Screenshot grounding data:
%%

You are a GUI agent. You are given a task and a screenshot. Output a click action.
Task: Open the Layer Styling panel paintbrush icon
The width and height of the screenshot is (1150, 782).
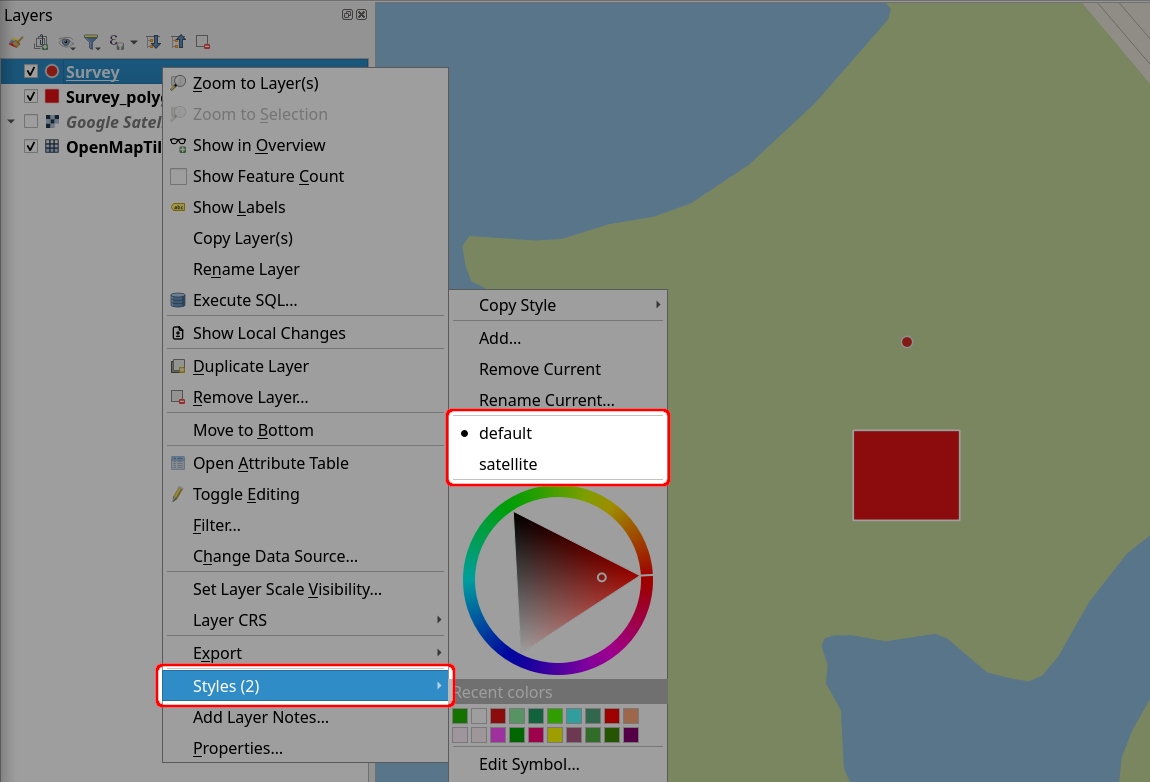pyautogui.click(x=14, y=42)
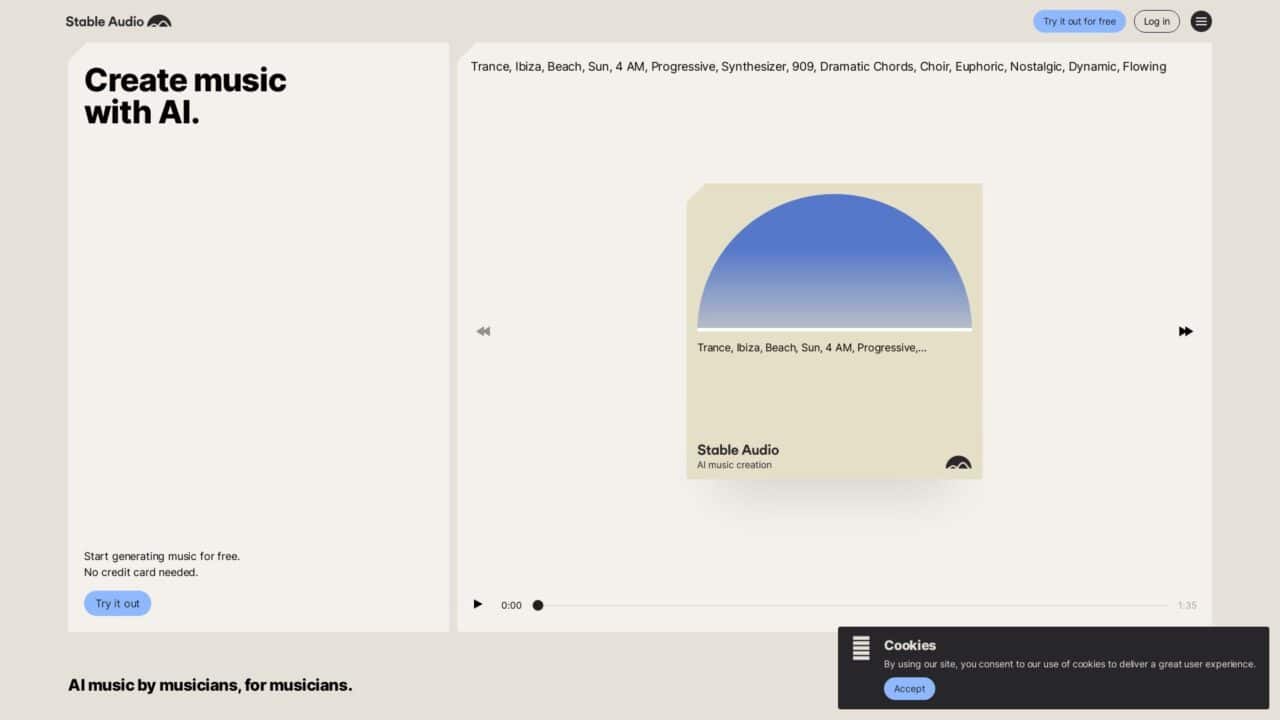The height and width of the screenshot is (720, 1280).
Task: Click the full prompt text above player
Action: click(x=818, y=67)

%%

**About this exercise:**
Take the line with "Task: Open the" and every line after it through the end of the data, and write only them out exactly, leaving out the pictures.

**Solution to this exercise:**
Task: Open the Layer Styling panel paintbrush icon
The width and height of the screenshot is (1150, 782).
pyautogui.click(x=14, y=42)
The height and width of the screenshot is (720, 1280).
Task: Click the full prompt text above player
Action: click(x=818, y=67)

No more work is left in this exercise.